Probability_Threshold = 65 # between 1 and 99%
estimation_data_percent = 80
validation_data_percent = 10
random_sampling = 0
CART_cp = 0.005
min_segment = 100
The resulting classification tree is below:
As we can see from the graph, there are 8 different ending points- of these only 3 would lead the movie to be in the top 250. To have a feeling of whether the classification makes sense we look at two example decisions.
Example decision to classify as a 0: one decision for example looks at whether Factor 2 < 1.1. Factor 2 corresponded to the number of likes and review of the movies. As typically movies with high reviews on IMDB and a lot of likes tend to be popular a low score on this factor indicates which pretty high probability
Example decision to classify as a 1: one decision for example looks at whether Factor 2 > 1.1, Factor 3 > 0.88 and Factor 6>1.8.So essentially if the film has top actors and has a high budget then it is likely to be a top 250 which is intuitive.
We then run a logistic regression to have an alternative classification of the movies
formula_log = paste(colnames(estimation_data[, dependent_variable, drop = F]),
paste(Reduce(paste, sapply(head(independent_variables, -1), function(i) paste(colnames(estimation_data)[i],
"+", sep = ""))), colnames(estimation_data)[tail(independent_variables,
1)], sep = ""), sep = "~")
logreg_solution <- glm(formula_log, family = binomial(link = "logit"), data = estimation_data)
log_coefficients = round(summary(logreg_solution)$coefficients, 1)
iprint.df(log_coefficients)
Estimate | Std. Error | z value | Pr(>|z|) | |
---|---|---|---|---|
(Intercept) | -4.1 | 0.2 | -23.8 | 0.0 |
DV..Factor..1 | -0.3 | 0.1 | -2.1 | 0.0 |
DV..Factor..2 | 1.0 | 0.1 | 12.4 | 0.0 |
DV..Factor..3 | 0.8 | 0.1 | 8.8 | 0.0 |
DV..Factor..4 | 0.3 | 0.1 | 3.2 | 0.0 |
DV..Factor..5 | 0.3 | 0.1 | 5.0 | 0.0 |
DV..Factor..6 | -0.2 | 0.1 | -3.1 | 0.0 |
DV..Factor..7 | 0.0 | 0.2 | 0.1 | 0.9 |
From the logistic regression we can determine what the most significant factors are and whether some of the factors are not significant: in our case it seems that factor 7 is not statistically significant. This is in lines with expectations as factor 7 is the number of faces in the movie poster that we did not expect to have significant impact.

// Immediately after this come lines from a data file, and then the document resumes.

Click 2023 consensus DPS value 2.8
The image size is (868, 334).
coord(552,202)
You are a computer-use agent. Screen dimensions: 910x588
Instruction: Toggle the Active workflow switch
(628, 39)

We then compare the two methods by checking how much “weight” these three methods put on the different factors: the below table shows the importance assigned to each factor in the classification (as a percentage of the importance of the largest factor)
As we can see the results of the two methodologies are in line and the the most predictive factors are factor 2, factor 3 and factor 5- respectively number of IMDB reviews, profit of movie and number of facebook likes. This is in line with expectations. Factor 7 is the least important with both methodologies.

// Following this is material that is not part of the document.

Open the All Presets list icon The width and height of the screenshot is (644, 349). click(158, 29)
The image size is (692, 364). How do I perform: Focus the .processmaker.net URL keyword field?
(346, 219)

CART 1 | Logistic Regr. | |
---|---|---|
DV..Factor..1 | -0.4075435 | -0.169354839 |
DV..Factor..2 | 1.0000000 | 1.000000000 |
DV..Factor..3 | 0.9024807 | 0.709677419 |
DV..Factor..4 | 0.1830532 | 0.258064516 |
DV..Factor..5 | 0.3845682 | 0.403225806 |
DV..Factor..6 | -0.4371961 | -0.250000000 |
DV..Factor..7 | 0.1533779 | 0.008064516 |
Finally, if we were to use the estimated classification models on the test data, we would get the following profit curves (using the profit parameters set earlier)
The profit curve using the small classification tree:
This result is not reasonable, this may be because the tree is doing a rough probability estimation.The profit curve using the logistic regression classifier:
The logistic profit curve seems to indicate that our estimation is working as we are able to capture pretty much all the potential profit covering only the lowerst percentile.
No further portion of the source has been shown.